そんな呻きながら悶えているシカマルに、カカシの同情心は最高潮に達する。
カカシ(い、いたたまれない……)
結局、あのあと。
カカシが忍犬のパックンを口寄せして、キリの居所を探し出してくれた。
すると、匂いを辿っていった先は、日向の宗家だった。
さらに、カカシが内部の人間に事情を聞いてくれて、どうやらヒアシがキリに「遊びに来ればいい」と誘ったらしい。
そして、ハナビとヒアシの要望により、泊まることが決まったそうだ。
シカ(……今はヒナタもいねぇだろうが……)
長期任務で不在なはずのヒナタ。そんな中、誰が日向家にいると思う。
そんな思いが胸を占めたが、さすがにヒアシたちがいる日向家の中に、こんなに夜遅く入っていくわけにも行かず、シカマルは踵を返すしかなかった。

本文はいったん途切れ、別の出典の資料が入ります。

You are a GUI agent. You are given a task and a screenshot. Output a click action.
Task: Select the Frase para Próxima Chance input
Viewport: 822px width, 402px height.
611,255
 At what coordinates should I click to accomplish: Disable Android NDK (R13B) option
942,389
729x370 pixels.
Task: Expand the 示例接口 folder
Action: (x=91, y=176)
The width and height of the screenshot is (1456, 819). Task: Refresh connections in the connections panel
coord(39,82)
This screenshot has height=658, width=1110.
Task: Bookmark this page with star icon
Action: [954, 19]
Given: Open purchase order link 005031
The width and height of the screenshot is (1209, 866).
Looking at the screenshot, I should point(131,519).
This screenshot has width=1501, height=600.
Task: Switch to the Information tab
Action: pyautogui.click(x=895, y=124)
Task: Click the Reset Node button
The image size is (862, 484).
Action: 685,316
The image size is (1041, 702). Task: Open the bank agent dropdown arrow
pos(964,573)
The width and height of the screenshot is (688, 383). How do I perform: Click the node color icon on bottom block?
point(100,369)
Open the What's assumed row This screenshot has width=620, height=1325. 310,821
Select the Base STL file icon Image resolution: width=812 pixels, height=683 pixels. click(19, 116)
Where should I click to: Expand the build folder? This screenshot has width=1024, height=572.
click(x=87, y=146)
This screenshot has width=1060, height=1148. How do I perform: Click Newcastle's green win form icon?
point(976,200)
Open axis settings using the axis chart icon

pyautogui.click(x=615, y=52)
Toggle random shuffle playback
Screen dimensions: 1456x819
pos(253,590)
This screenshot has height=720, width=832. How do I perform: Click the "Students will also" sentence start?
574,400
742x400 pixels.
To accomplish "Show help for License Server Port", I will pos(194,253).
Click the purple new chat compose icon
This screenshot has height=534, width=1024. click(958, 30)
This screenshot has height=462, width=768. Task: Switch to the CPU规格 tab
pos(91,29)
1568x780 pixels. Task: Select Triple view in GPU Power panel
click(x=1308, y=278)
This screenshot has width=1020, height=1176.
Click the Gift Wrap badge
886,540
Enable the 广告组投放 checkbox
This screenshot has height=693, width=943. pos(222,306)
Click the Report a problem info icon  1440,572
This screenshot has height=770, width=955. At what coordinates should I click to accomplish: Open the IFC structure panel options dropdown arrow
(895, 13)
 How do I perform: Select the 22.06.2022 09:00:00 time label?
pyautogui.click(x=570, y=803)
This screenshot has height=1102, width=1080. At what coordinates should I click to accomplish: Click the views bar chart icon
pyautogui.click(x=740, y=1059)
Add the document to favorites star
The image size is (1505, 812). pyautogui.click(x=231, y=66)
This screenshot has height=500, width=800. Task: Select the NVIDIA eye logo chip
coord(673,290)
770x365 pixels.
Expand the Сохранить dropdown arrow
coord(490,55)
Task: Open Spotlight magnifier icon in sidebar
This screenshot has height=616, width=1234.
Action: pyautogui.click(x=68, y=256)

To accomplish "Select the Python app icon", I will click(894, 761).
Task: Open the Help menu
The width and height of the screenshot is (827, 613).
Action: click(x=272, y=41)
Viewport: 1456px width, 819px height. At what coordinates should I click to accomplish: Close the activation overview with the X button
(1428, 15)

帰る前に手厚い協力をしてくれたカカシに、感謝たっぷりに礼を言えば、何故か自分以上に頭を下げられた。
ギュッとカカシはシカマルの手を握って「こんなことで良かったら何回でも協力するから」と、「キリを探すとかなら、何キロ先だって見つけられるからいつでも言ってくれ」とまで告げられる。
シカ(カカシ先生……)
なんて親切で良い人なんだと、カカシに対する認識を改めた。
カカシ「感謝なんてしなくていい。むしろ、しないでお願い」
なんて、最後まで謙虚な姿勢を貫くカカシに、有り難く思いながらシカマルは家路についた。